_Source extract:_
/---

Need to match strings which don't start with a given pattern using a regular expression in Python?

If so, you may use the following syntax to find all strings except ones which don't start with https:

r"^(?!https).*"

Step 1: Match strings not starting with pattern

IN this example we have a list of URLs. Let's say that you would like to get all of them which don't start with https.

For this purpose we will use negative lookahead:

import re
texts = [
'https://en.wikipedia.org/wiki/Main_Page/',
'http://en.wikipedia.org/wiki/National_Park_Service/',
'https://en.wikipedia.org/wiki/Hoover_Dam/',
'http://en.wikipedia.org/wiki/United_States_Bureau_of_Reclamation/',
'https://en.wikipedia.org/wiki/Central_African_Republic/',
'en.wikipedia.org/wiki/Africa/',
'ftp://en.wikipedia.org/wiki/Central_African_Republic/',
]
for text in texts:
    print(re.findall(r"^(?!https).*", text))

The result is:

[]
['http://en.wikipedia.org/wiki/National_Park_Service/']
[]
['http://en.wikipedia.org/wiki/United_States_Bureau_of_Reclamation/']
[]
['en.wikipedia.org/wiki/Africa/']
['ftp://en.wikipedia.org/wiki/Central_African_Republic/']

How does it work?

  • ^ - asserts position at start of the string
  • (?!https) - Negative Lookahead - assert that the regex does not match - https
  • .* - matches any character between zero and unlimited times

match-strings-not-starting-pattern-regex-python

Step 2: Match strings not starting with several patterns

Now let try to find all strings which don't start with:

  • https
  • ftp

We can use | which is or in regex syntax - r"^(?!https|ftp).*":

for text in texts:
    print(re.findall(r"^(?!https|ftp).*", text))

\---

_Information provided:_
/---

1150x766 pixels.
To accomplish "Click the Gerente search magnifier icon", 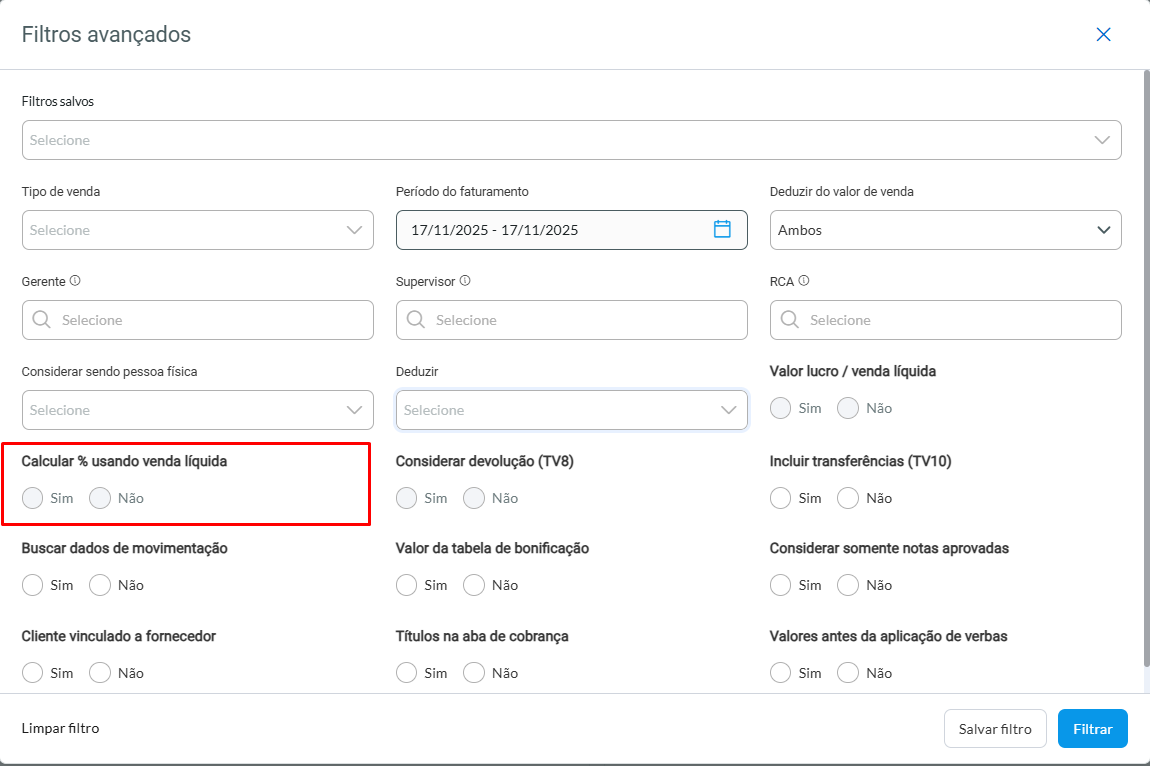I will 41,320.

\---

_Actions to take:_
1. Do these statements agree with the regex tutorial? Answer yes or no for each, and quote the tutorial's deciding words. (a) In the pattern, ^ asserts position at the start of the string. (b) The .* part matches any character between one and unlimited times. (c) To exclude several starting patterns, the tutorial joins them with &.
2. Write the next part of the regex tutorial, following on from its last code sample.

_Results:_
1.
(a) Yes: "^ - asserts position at start of the string"
(b) No: ".* - matches any character between zero and unlimited times"
(c) No: "We can use | which is or in regex syntax"

2.
result is:

[]
['http://en.wikipedia.org/wiki/National_Park_Service/']
[]
['http://en.wikipedia.org/wiki/United_States_Bureau_of_Reclamation/']
[]
['en.wikipedia.org/wiki/Africa/']
[]

Note: you can add many patterns with |.

Step 3: Match strings not starting with list of characters

Finally let's see how to match all strings that don't start with several characters like:

  • f
  • h

This time we are going to list all characters between square brackets: [^hf]. Statement [hf] means match letters - f or h while ^ negates the match.

In other words match a single character not present in the list - [hf].

So we can use:

for text in texts:
    print(re.findall(r"^[^hf].*", text))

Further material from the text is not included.